Forktail rainbowfish (Pseudomugil furcata)
4. The Apistogramma Breeding Tank
These South American dwarf cichlids are known for their vivid coloration and interesting breeding behavior. Apistogramma agassizii and Apistogramma cacatuoides are the easiest species to breed. Both species have stunning color options. Set up a cozy environment with a pH of 6.5-7.2 and warmer temperature between 82-84degF (28-29degC). Add a boy and a girl, and provide an apisto cave or coconut hut with a small hole that the male can barely fit inside. A balanced omnivore diet includes frozen bloodworms and brine shrimps, Repashy gel foods, sinking pellets, and Repashy food. The female guards eggs and protects fry after the male fertilizes them. You can read the full care guide for more information on apistogrammas.
Cockatoo dwarf cichlid (Apistogramma cacatuoides)
5. The Fancy Guppy Aquarium
Poecilia reticulata is a beautiful, energetic livebearer that comes in almost every color of the rainbow. For beginners, you can start with one male and two women. They will soon produce more babies. Guppies like hard water with high GH. If you have soft tap water, add crushed coral, Wonder Shell or Seachem Equilibrium for an increase in the aquarium’s mineral content. Fancy Guppy pellets or flakes are all acceptable. If you wish to produce lots of guppies for your friends or local fish store, add plenty of shelter or live plants, such as guppy grass, java moss, dwarf water lettuce, and Pogostemon stellatus ‘octopus’. If you are overrun with fry, simply remove some of the cover and hiding spots in the aquarium, and the adults will help with population control. For more information, please refer to our complete care for guppies.

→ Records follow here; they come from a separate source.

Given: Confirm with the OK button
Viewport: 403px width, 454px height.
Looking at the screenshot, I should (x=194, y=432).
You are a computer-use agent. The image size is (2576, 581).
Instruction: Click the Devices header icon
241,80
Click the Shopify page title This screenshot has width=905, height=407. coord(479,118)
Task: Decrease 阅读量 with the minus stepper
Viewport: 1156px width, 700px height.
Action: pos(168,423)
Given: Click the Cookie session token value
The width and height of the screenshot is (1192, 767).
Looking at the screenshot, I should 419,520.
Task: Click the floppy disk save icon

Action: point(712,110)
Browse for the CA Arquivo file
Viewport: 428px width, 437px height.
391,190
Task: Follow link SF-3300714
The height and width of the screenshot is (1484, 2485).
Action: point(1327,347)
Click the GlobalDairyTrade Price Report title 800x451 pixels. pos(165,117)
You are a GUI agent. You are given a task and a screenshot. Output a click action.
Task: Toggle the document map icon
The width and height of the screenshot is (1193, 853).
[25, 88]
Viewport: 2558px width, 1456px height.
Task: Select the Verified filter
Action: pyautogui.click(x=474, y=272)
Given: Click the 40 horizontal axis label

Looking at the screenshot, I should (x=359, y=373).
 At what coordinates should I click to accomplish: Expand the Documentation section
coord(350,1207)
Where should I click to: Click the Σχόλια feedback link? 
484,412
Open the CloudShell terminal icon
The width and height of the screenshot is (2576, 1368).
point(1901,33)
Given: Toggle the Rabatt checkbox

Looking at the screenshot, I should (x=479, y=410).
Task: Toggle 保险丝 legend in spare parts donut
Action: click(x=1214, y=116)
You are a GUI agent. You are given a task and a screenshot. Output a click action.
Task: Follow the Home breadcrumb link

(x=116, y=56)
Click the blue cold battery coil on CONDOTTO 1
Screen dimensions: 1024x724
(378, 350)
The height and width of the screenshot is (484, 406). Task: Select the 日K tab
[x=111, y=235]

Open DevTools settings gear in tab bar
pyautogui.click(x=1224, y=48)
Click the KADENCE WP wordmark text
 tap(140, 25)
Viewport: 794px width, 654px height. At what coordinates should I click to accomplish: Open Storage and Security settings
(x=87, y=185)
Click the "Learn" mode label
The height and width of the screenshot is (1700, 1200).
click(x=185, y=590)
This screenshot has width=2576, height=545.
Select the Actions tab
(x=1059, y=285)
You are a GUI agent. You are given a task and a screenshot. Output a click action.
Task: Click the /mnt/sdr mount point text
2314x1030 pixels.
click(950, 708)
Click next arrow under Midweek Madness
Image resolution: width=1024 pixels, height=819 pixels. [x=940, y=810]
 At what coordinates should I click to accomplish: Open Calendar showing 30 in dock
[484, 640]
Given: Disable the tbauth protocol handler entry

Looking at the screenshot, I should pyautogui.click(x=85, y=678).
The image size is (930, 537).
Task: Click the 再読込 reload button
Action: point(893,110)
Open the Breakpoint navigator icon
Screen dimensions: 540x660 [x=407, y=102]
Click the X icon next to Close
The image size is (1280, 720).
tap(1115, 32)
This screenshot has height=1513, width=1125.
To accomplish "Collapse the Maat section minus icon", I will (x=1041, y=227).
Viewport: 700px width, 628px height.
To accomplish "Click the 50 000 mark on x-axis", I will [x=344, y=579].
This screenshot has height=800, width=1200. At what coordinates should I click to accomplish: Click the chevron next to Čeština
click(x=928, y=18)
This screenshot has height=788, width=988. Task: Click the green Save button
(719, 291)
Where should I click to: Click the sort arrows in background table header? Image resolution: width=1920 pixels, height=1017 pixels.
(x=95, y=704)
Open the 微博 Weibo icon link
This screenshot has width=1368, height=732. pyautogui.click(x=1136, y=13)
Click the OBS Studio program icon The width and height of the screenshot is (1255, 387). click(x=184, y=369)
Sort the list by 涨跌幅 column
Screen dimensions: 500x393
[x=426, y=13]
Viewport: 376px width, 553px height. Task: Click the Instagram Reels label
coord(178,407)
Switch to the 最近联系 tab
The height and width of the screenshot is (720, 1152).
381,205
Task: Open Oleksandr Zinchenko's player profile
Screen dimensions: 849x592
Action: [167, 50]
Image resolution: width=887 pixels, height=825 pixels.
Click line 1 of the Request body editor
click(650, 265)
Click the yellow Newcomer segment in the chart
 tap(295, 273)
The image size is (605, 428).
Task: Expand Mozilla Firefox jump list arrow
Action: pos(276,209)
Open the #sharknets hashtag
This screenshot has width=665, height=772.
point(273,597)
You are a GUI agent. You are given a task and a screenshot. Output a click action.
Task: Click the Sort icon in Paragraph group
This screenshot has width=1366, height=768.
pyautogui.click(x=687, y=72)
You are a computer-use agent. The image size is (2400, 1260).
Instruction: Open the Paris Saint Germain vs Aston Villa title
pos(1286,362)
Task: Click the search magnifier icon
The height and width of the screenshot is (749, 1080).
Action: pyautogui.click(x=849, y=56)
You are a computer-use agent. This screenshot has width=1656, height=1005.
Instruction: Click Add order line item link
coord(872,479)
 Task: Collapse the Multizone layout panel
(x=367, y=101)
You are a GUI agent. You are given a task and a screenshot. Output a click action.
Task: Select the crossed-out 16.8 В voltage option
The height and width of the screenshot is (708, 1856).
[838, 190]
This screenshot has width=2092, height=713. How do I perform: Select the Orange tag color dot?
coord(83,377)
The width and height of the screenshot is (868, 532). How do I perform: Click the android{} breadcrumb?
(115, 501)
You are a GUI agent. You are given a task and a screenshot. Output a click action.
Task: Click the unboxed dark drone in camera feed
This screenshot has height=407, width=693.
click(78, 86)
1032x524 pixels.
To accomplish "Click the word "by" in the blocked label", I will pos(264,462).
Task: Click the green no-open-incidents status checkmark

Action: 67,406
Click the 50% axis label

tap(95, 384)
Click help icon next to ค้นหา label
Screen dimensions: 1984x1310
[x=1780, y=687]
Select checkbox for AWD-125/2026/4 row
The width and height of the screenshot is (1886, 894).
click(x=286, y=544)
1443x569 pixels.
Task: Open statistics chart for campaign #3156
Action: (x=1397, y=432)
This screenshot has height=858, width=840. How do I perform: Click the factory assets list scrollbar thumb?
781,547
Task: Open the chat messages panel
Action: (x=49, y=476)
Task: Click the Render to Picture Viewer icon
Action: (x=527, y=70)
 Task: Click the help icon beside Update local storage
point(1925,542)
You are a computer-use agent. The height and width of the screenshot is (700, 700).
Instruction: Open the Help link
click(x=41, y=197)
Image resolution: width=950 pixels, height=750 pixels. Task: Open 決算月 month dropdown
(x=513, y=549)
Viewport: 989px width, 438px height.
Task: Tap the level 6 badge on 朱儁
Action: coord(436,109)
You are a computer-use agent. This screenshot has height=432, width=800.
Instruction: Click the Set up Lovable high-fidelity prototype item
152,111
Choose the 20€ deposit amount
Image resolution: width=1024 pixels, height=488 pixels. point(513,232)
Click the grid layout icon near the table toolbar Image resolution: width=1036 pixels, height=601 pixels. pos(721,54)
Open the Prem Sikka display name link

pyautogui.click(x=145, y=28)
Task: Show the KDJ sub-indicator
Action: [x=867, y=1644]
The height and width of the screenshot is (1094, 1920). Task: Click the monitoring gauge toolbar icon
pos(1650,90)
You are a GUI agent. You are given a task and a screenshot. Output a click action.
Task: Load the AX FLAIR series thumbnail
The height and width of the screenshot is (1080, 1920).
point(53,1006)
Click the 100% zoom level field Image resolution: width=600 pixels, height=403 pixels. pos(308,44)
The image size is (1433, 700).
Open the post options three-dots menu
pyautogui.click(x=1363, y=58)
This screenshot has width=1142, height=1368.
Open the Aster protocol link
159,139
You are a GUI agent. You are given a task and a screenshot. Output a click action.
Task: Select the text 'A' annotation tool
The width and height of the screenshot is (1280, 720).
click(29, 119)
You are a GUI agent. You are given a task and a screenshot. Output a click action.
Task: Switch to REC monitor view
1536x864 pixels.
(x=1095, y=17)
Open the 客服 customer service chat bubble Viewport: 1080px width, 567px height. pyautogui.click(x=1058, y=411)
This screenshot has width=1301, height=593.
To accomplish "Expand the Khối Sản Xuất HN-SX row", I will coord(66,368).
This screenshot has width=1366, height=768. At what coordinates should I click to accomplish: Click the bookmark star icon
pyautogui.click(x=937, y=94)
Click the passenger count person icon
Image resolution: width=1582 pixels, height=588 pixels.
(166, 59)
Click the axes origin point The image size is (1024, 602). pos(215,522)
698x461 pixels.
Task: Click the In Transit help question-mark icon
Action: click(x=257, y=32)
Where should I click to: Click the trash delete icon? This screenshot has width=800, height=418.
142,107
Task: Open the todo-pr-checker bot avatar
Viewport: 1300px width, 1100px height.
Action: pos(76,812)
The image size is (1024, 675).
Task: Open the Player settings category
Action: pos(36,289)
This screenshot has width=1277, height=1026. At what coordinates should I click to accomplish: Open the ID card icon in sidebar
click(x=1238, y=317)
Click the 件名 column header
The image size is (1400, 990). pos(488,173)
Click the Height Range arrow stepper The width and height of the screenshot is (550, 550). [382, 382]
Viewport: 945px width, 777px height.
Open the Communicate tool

Male fancy guppy (Poecilia reticulata)
6. The Cherry Shrimp Tank
Neocaridina davidi, an ornamental shrimp that is extremely rewarding to breed, is another great choice. It reproduces easily and seems to always be in high demand. You can find them in amazing colors like fire red, orange, yellow golden back and green jade. Their 1-inch (2.5 cm), small size and low waste load allow you to start with 10-20 shrimp and grow a colony up to 100-200 in just a few months. Although adult cherry shrimp don’t predate on their offspring (but they can survive in large numbers), it is best to not add other species to your tank. To keep baby shrimp healthy, you can add powdered foods, algae and catappa leaves to the water. When you stop seeing as many new babies being produced, reduce the population by selling some to your local fish store and use the money to fund your newfound shrimp addiction. This detailed article will explain more about freshwater shrimp.
7. The Dwarf-Platy Aquarium
The majority of platy fish can grow to 2-3 inches (5-5-7 cm) in length, while the dwarf platy is a little more than 1 inch (2-5 cm) in height and can be kept in a smaller tank. The most commonly available varieties are solid red or red wag, but more colors will likely be produced in the future. We recommend three teacup plates with one male and two women for a 10-gallon aquarium. Males are eager to breed, so having more females and lots of cover will help divert his attention. Platies will eat whatever fish food or algae they find. There is no need for any extra crew to clean up after them. This livebearer is also capable of eating their own offspring. Therefore, provide dense aquarium plants such as water sprite & moss for them to hide in. You can find more information about platy fish care in our guide.
Dwarf red coral platy fish
If you enjoyed this article, and want to find more stocking ideas, read our blog post on 7 Best Fish Tank Ideas For A 10-Gallon Aquarium. Good luck with your fish tank. Enjoy nature everyday.